Data Compaction
I'm assuming you already have a background in LSM-Trees and storage formats, let's frame Compaction specifically as a maintenance and optimization process. In a world where we "never overwrite" (like in LSM-Trees, Delta Lake, or Iceberg), Compaction is the only thing preventing the system from eventually collapsing under its own weight.
Data Compaction
Compaction is a background maintenance process that merges multiple data files into a smaller number of larger, more organized files. While Compression reduces the size of a single file, Compaction manages the structural health of the entire dataset.
The Why: Why do we need Compaction?
In modern data systems (especially those using LSM-Trees or Cloud Object Storage), we follow an immutable pattern: we append new data rather than updating existing data in place. This leads to three major problems:
The "Small File Problem": Thousands of tiny files (common in streaming ingestion) overwhelm the Metadata layer and increase the overhead of opening/closing files during a query.
Space Amplification: Multiple versions of the same record exist across different files. The old versions are "dead" but still taking up disk space.
Read Amplification: To find a single record, the engine has to check many different files (fragments) to ensure it has the latest version.
Compaction in LSM-Trees (Database Level)
In databases like Cassandra, RocksDB, or BigTable, compaction is the "heartbeat" of the storage engine.
Merging: It takes several sorted runs (SSTables) and merges them into one larger sorted run. Because the inputs are already sorted, this is a very efficient Merge Sort operation.
Tombstone Removal: It identifies records marked for deletion (Tombstones). If the compaction process reaches the "oldest" level, it can safely delete these records forever to reclaim space.
Leveled vs. Size-Tiered: * Size-Tiered: Merges files of similar size. Good for write-heavy workloads.

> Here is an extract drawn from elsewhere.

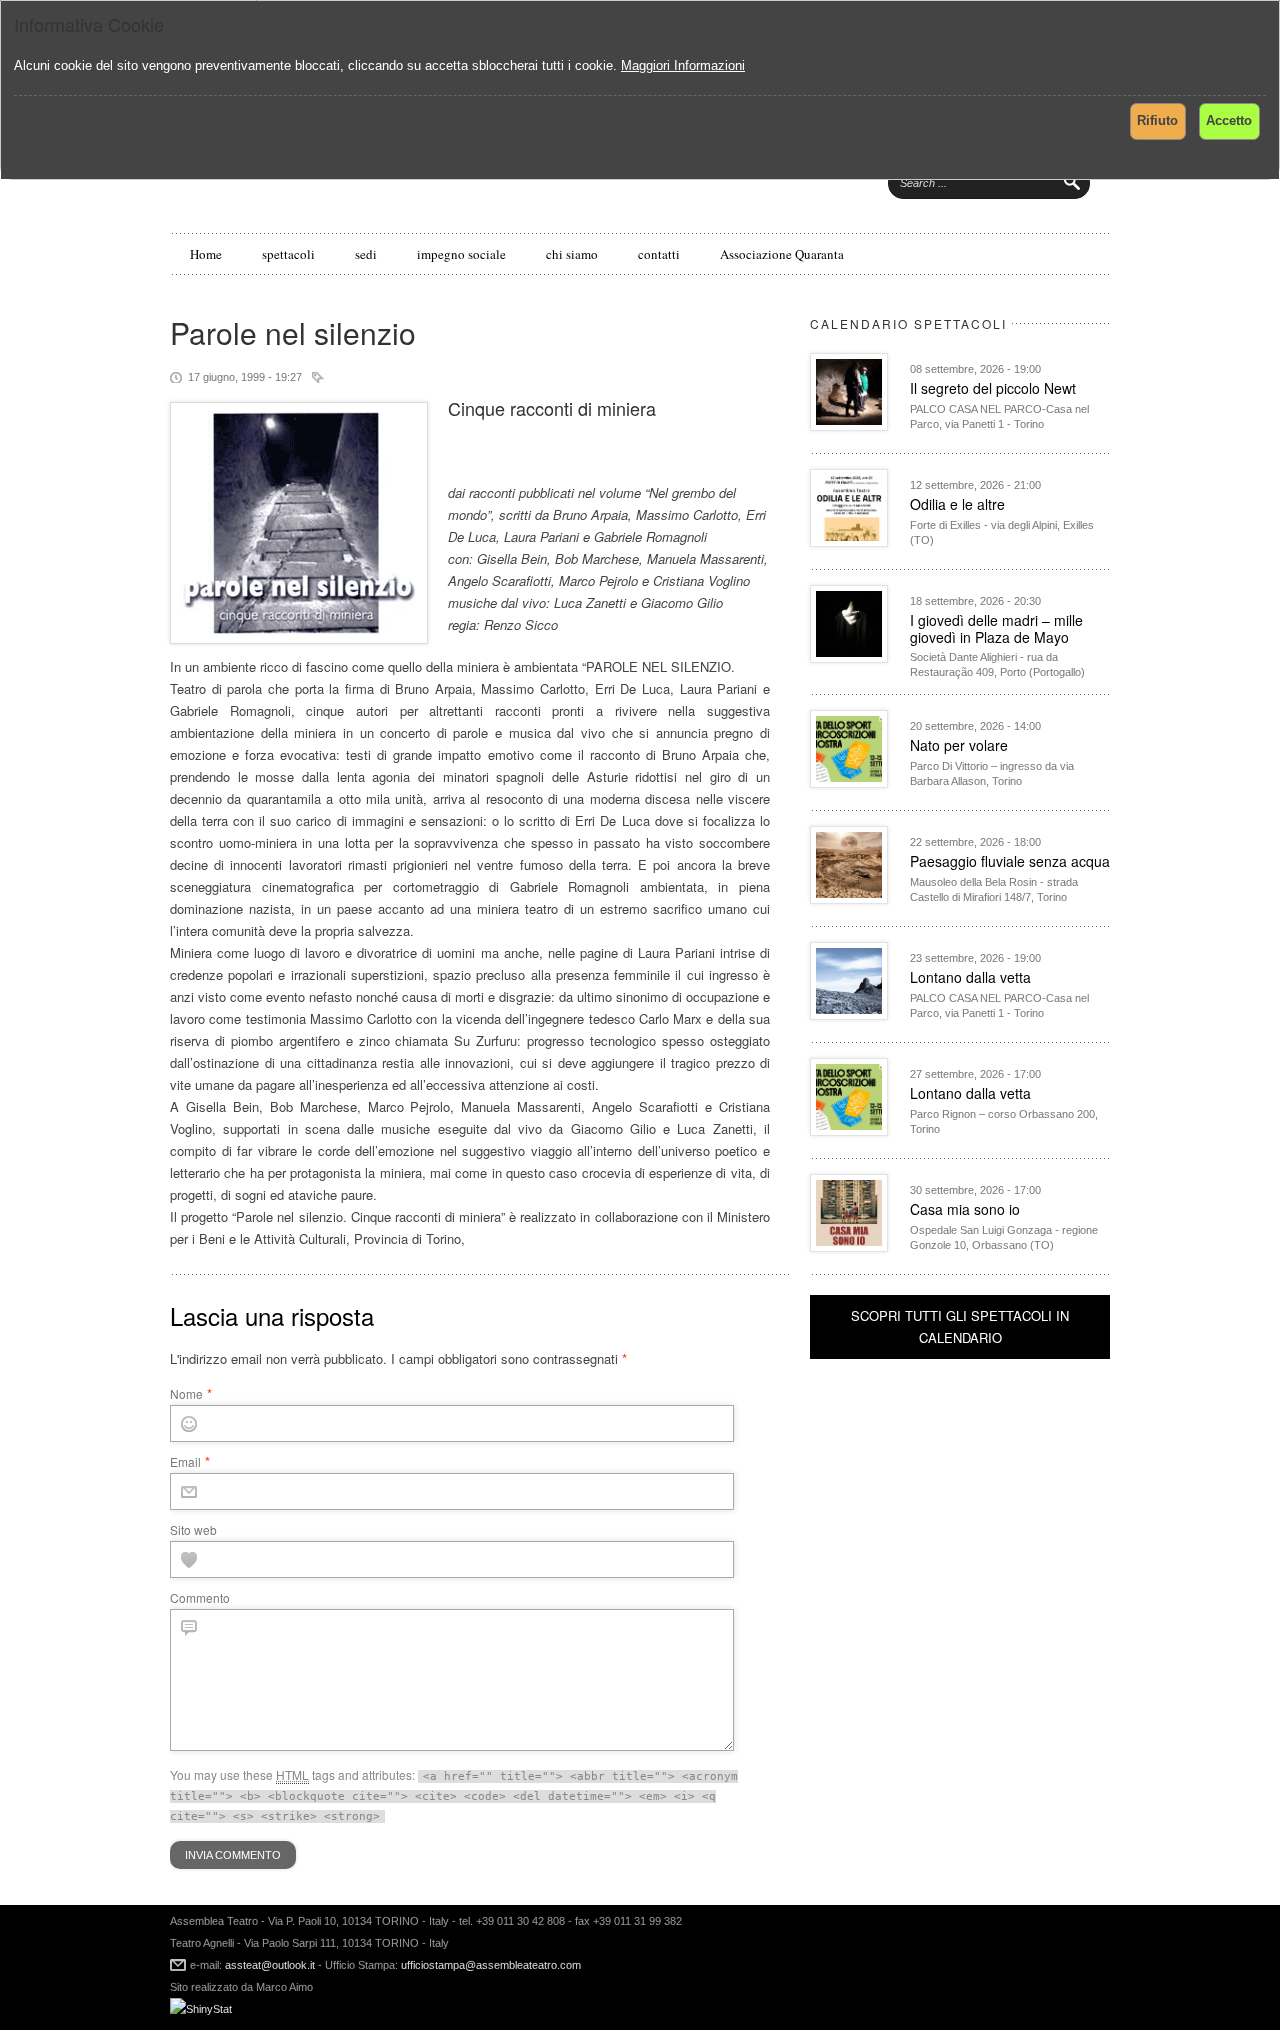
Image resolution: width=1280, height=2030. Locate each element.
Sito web (193, 1529)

Leveled: Organizes files into distinct "levels." Level 1 is 10x larger than Level 0, etc. This is better for read-heavy workloads because it limits the number of files a read has to check.
Compaction in Data Lakes (Engineering Level)
In a Data Lake (using formats like Parquet in Apache Iceberg or Delta Lake), compaction is an "Asynchronous" task that you, the Data Engineer, often have to trigger or configure.
Bin-Packing: The system takes thousands of 1MB Parquet files and combines them into 128MB or 512MB files. This is the optimal size for HDFS and S3 throughput.
Sorting/Clustering: During compaction, the data can be re-sorted by a high-frequency filter column (like
timestamporuser_id). This makes Predicate Pushdown significantly more effective.Metadata Cleanup: Compaction allows the system to remove old entries from the manifest files, making the "metadata scan" phase of a query much faster.
Compaction vs. Compression
Feature
Data Compression
Data Compaction
Input
Raw bits/values.
Multiple files/fragments.
Output
An encoded version of the same data.
Fewer, larger, cleaned-up files.
Handles
Data redundancy (e.g., repeating strings).
Logical redundancy (e.g., old versions/deletes).
Benefit
Saves storage cost and I/O bandwidth.5
Saves metadata overhead and reduces read latency.6
Engineering Takeaway
"Compression is a feature of the File Format (Parquet/Avro). Compaction is a feature of the Storage Engine/Table Format (LSM-Trees/Iceberg)."